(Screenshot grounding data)
----------------

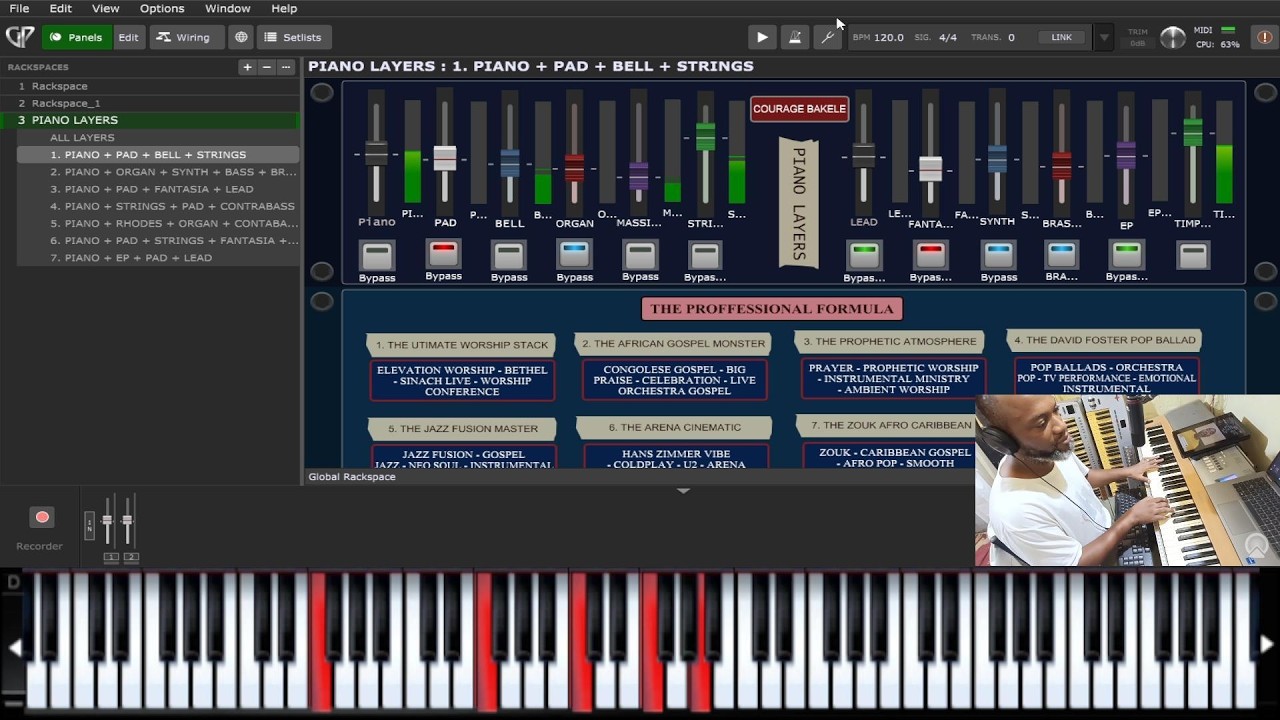Open the Wiring view

[x=185, y=37]
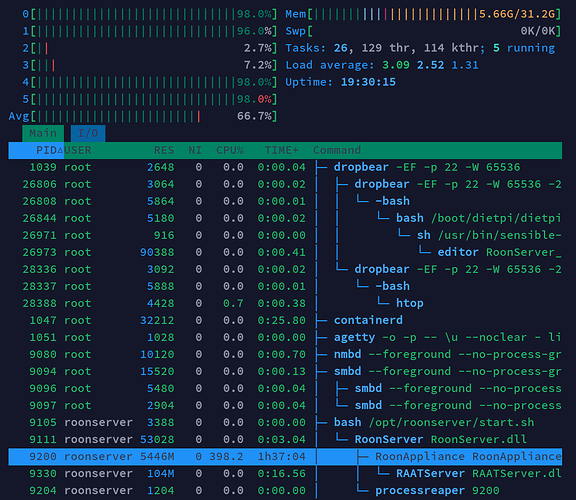
Task: Select the RAATServer process entry
Action: pos(285,474)
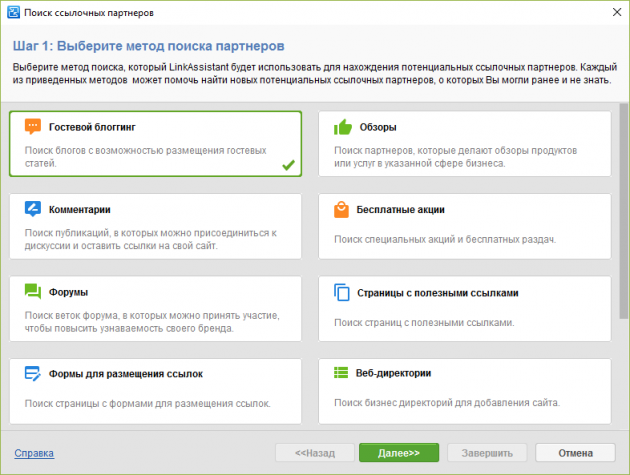Image resolution: width=630 pixels, height=475 pixels.
Task: Click the blue Комментарии chat icon
Action: [x=32, y=210]
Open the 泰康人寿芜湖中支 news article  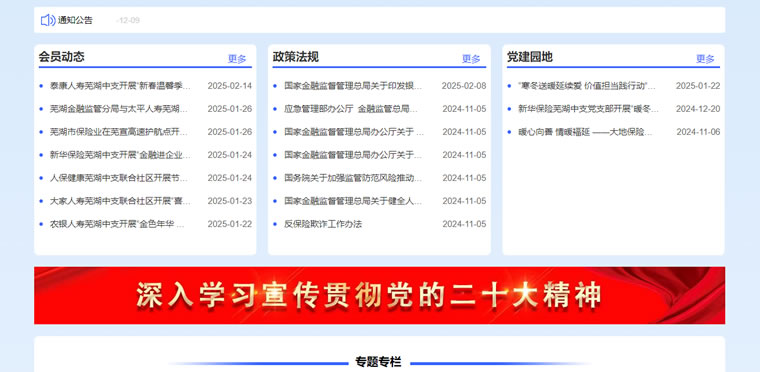click(120, 86)
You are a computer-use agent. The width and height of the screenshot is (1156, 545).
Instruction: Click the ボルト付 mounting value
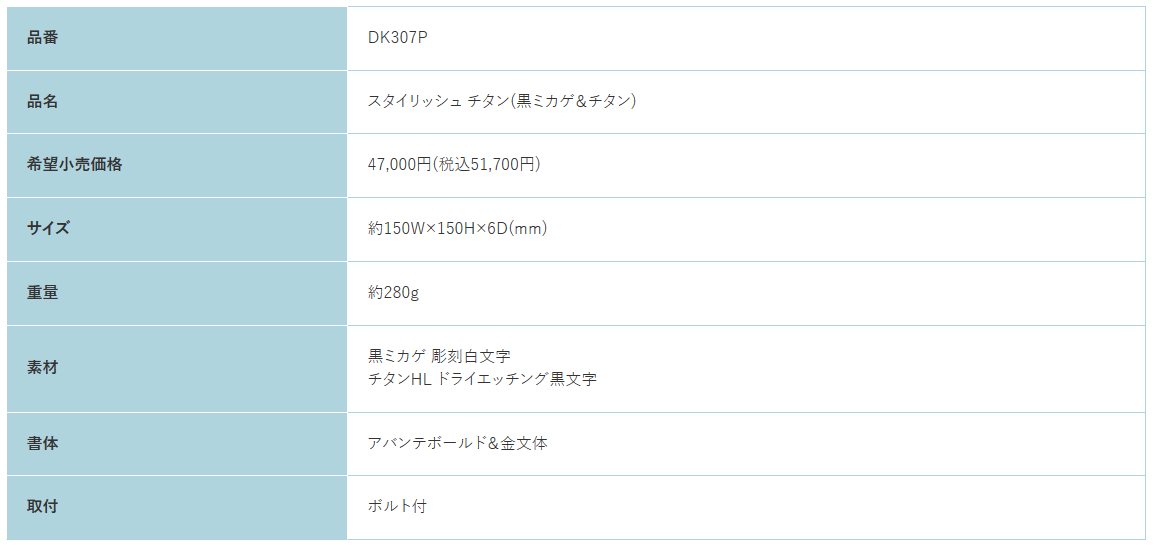coord(397,507)
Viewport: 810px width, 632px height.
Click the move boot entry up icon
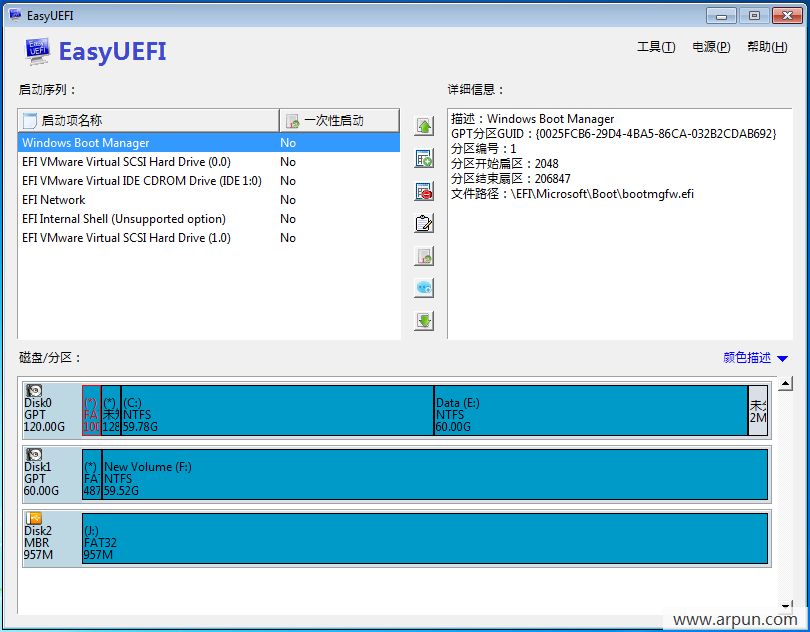(x=423, y=125)
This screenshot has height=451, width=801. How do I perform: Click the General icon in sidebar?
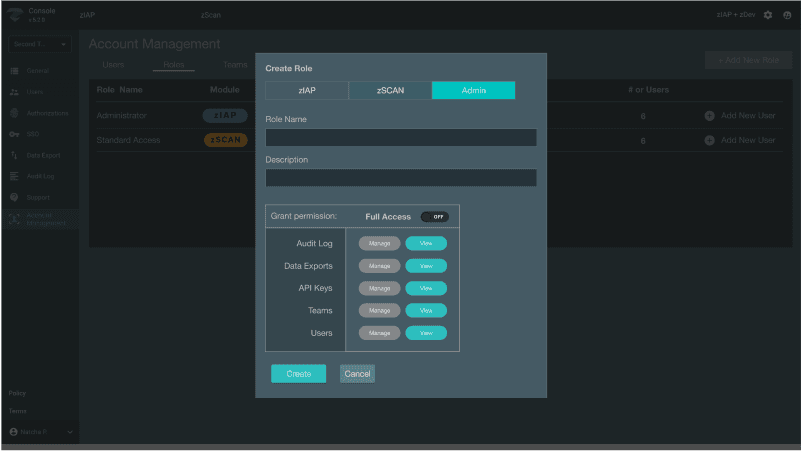tap(14, 71)
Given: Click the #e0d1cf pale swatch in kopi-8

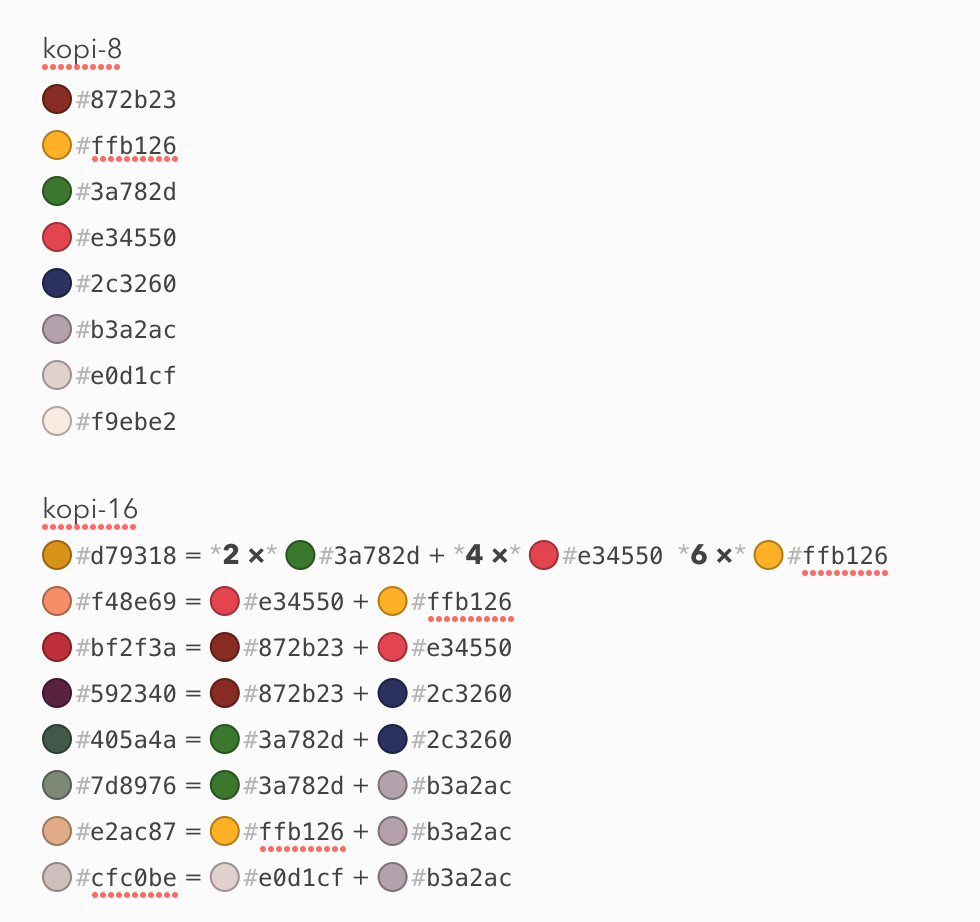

----------------

[Task instructions]
Which lines run from the one that holds "Click the move boot entry up icon" to the final line of the records above? Return them exactly, and skip the pictures.

[Task answer]
Click the move boot entry up icon
(x=423, y=125)
This screenshot has height=451, width=801. How do I perform: Click the General icon in sidebar?
tap(14, 71)
Given: Click the #e0d1cf pale swatch in kopi-8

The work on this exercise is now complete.